**Short problem:** Reproduce the data verbatim, from its first line through the line that contains "[x=365, y=332]", including both.
□ □ □
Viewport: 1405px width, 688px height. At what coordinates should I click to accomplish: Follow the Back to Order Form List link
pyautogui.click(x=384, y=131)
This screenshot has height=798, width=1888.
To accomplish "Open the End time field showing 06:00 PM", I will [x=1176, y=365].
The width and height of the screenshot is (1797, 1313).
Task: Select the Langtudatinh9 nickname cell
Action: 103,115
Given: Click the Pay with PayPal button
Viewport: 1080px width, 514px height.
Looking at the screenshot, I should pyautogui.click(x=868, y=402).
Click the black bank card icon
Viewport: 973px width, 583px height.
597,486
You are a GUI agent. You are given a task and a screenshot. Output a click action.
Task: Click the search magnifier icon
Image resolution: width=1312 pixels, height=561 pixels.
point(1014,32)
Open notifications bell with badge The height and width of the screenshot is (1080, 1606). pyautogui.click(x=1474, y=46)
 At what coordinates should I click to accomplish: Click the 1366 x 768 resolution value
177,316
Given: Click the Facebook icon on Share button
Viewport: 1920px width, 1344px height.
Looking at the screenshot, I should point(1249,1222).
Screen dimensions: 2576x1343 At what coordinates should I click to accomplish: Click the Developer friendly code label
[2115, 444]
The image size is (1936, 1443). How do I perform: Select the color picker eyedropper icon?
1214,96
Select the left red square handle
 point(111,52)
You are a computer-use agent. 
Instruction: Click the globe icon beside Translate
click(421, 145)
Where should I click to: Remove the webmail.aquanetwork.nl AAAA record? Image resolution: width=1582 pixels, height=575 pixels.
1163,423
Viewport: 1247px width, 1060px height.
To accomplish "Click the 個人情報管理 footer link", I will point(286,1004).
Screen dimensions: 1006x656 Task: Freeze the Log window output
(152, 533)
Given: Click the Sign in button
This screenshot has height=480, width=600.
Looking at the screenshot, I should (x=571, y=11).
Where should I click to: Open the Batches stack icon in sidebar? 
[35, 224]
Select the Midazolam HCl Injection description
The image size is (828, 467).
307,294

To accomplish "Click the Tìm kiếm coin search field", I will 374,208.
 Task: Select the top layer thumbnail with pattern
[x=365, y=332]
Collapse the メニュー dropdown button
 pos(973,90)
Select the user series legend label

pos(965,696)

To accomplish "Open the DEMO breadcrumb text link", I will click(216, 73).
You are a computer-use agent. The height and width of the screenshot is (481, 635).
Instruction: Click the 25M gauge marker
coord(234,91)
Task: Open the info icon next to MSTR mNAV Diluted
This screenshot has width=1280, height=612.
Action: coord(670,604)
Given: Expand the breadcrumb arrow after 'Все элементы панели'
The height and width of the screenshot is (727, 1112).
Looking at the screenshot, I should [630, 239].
□ □ □
**The response:**
Viewport: 1405px width, 688px height. At what coordinates should I click to accomplish: Follow the Back to Order Form List link
pyautogui.click(x=384, y=131)
This screenshot has height=798, width=1888.
To accomplish "Open the End time field showing 06:00 PM", I will [x=1176, y=365].
The width and height of the screenshot is (1797, 1313).
Task: Select the Langtudatinh9 nickname cell
Action: 103,115
Given: Click the Pay with PayPal button
Viewport: 1080px width, 514px height.
Looking at the screenshot, I should pyautogui.click(x=868, y=402).
Click the black bank card icon
Viewport: 973px width, 583px height.
597,486
You are a GUI agent. You are given a task and a screenshot. Output a click action.
Task: Click the search magnifier icon
Image resolution: width=1312 pixels, height=561 pixels.
point(1014,32)
Open notifications bell with badge The height and width of the screenshot is (1080, 1606). pyautogui.click(x=1474, y=46)
 At what coordinates should I click to accomplish: Click the 1366 x 768 resolution value
177,316
Given: Click the Facebook icon on Share button
Viewport: 1920px width, 1344px height.
Looking at the screenshot, I should point(1249,1222).
Screen dimensions: 2576x1343 At what coordinates should I click to accomplish: Click the Developer friendly code label
[2115, 444]
The image size is (1936, 1443). How do I perform: Select the color picker eyedropper icon?
1214,96
Select the left red square handle
 point(111,52)
You are a computer-use agent. 
Instruction: Click the globe icon beside Translate
click(421, 145)
Where should I click to: Remove the webmail.aquanetwork.nl AAAA record? Image resolution: width=1582 pixels, height=575 pixels.
1163,423
Viewport: 1247px width, 1060px height.
To accomplish "Click the 個人情報管理 footer link", I will point(286,1004).
Screen dimensions: 1006x656 Task: Freeze the Log window output
(152, 533)
Given: Click the Sign in button
This screenshot has height=480, width=600.
Looking at the screenshot, I should (x=571, y=11).
Where should I click to: Open the Batches stack icon in sidebar? 
[35, 224]
Select the Midazolam HCl Injection description
The image size is (828, 467).
307,294

To accomplish "Click the Tìm kiếm coin search field", I will 374,208.
 Task: Select the top layer thumbnail with pattern
[x=365, y=332]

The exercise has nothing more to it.